The generated wendy.json requests the network entitlement, adds a readiness probe on port 6001, and registers a postStart hook that opens your browser once the server is ready:

{
    "appId": "hello-world",
    "platform": "linux",
    "version": "0.1.0",
    "entitlements": [
        {
            "type": "network"
        }
    ],
    "readiness": {
        "tcpSocket": { "port": 6001 },
        "timeoutSeconds": 30
    },
    "hooks": {
        "postStart": {
            "cli": "wendy utils open-browser http://${WENDY_HOSTNAME}:6001"
        }
    }
}

Generated Dockerfile

The generated Dockerfile is a multi-stage build: it compiles a release binary with swift:6.3-bookworm and runs it on the smaller swift:6.3-bookworm-slim image:

FROM swift:6.3-bookworm AS builder

WORKDIR /app
COPY Package.swift ./
COPY Sources Sources
RUN swift build -c release

FROM swift:6.3-bookworm-slim

RUN apt-get update && apt-get install -y --no-install-recommends \
    ca-certificates \
    && rm -rf /var/lib/apt/lists/*

WORKDIR /app
COPY --from=builder /app/.build/release/hello-world /usr/local/bin/hello-world

EXPOSE 6001

CMD ["hello-world"]

Running Your Application

You have two options to run your Swift application:

Option 1: Run Locally with Swift

You can run the server on your development machine first to make sure everything builds:

swift run

The first build fetches the Hummingbird and OpenTelemetry dependencies, then starts the server.
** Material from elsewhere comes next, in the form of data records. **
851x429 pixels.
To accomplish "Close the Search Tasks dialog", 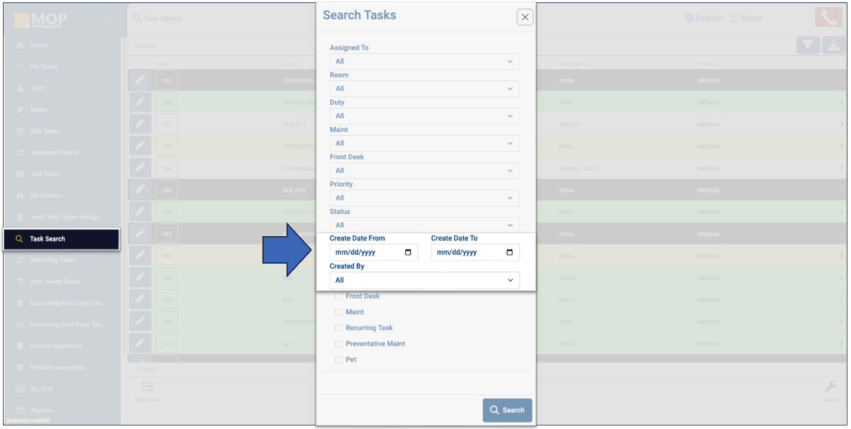I will 524,17.
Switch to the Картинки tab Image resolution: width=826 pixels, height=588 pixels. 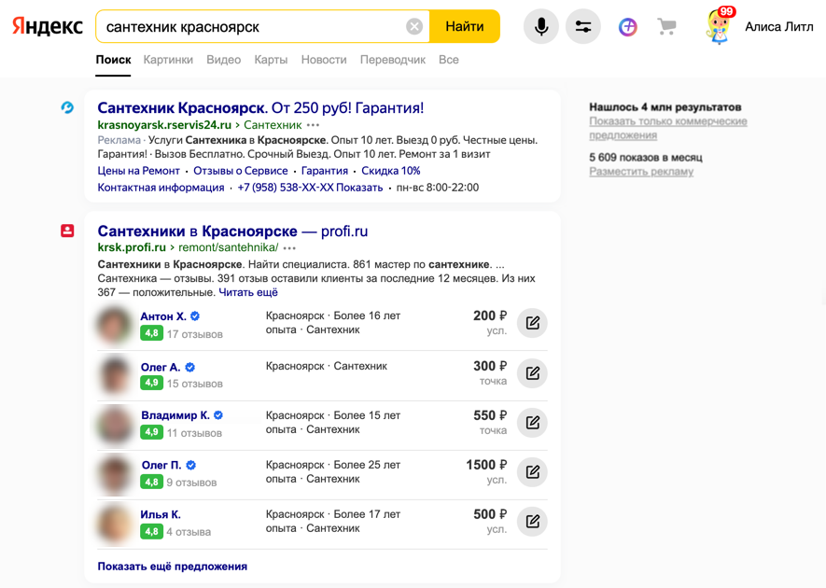[168, 60]
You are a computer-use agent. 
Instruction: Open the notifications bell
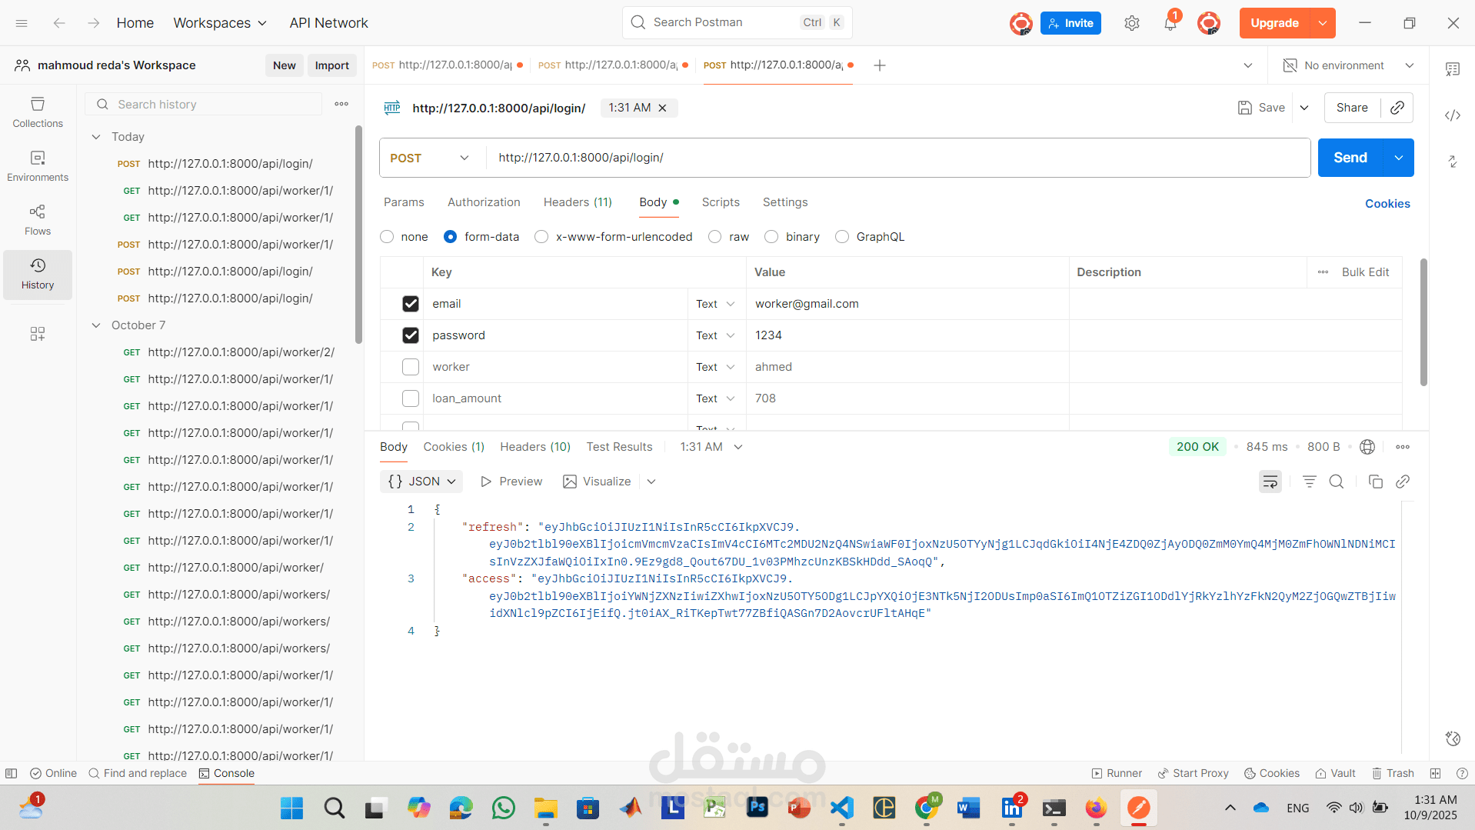click(x=1170, y=23)
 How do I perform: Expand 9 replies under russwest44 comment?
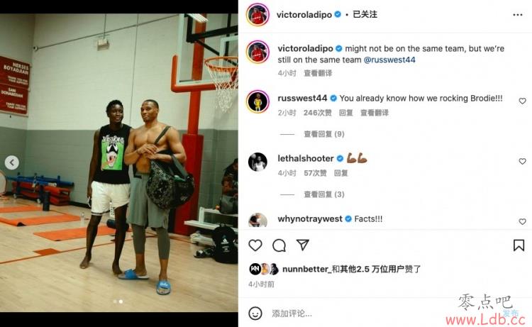coord(323,134)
It will keep running and listening on 0.0.0.0:6001. In another terminal you can test it:

curl http://localhost:6001
# {"message":"hello-world"}

Press Ctrl+C to stop the local server.

Option 2: Deploy to a WendyOS Device

Use the Wendy CLI to cross-compile, push, and start your app on a connected device:

wendy run

Wendy cross-compiles the binary with Swift 6.3 for the target device, deploys it, and streams logs. Once the readiness probe passes, the postStart hook opens http://${WENDY_HOSTNAME}:6001 in your browser, where you'll see:

{"message":"hello-world"}

Verifying Deployment on Your Device

After deploying, you can verify the app is running by listing the applications on your device:

wendy device apps list
wendy device apps list showing the running hello-world app

You should see output similar to:

wendy device apps list
✔︎ Searching for WendyOS devices [5.3s]
✔︎ Listing applications: True Probe [USB, Ethernet, LAN]
╭───────────────┬─────────┬─────────┬──────────╮
│ App           │ Version │ State   │ Failures │
├───────────────┼─────────┼─────────┼──────────┤
│ hello-world   │ 0.1.0   │ Running │ 0        │
╰───────────────┴─────────┴─────────┴──────────╯

Expected State: The app shows as "Running" because it is a long-running HTTP server that keeps listening for requests. The "Failures" column showing 0 confirms your application started successfully without errors. To stop it later, run wendy device apps stop hello-world.

Next Steps

Now that you have a basic Swift server running:

  • Add more routes to handle different endpoints (see the Simple Web Server guide)
  • Explore WendyOS frameworks for hardware access
  • Build more complex applications with user input and data processing

Local vs Device: swift run compiles and runs your application locally on your development machine. wendy run cross-compiles with Swift 6.3 for the target device and deploys it automatically.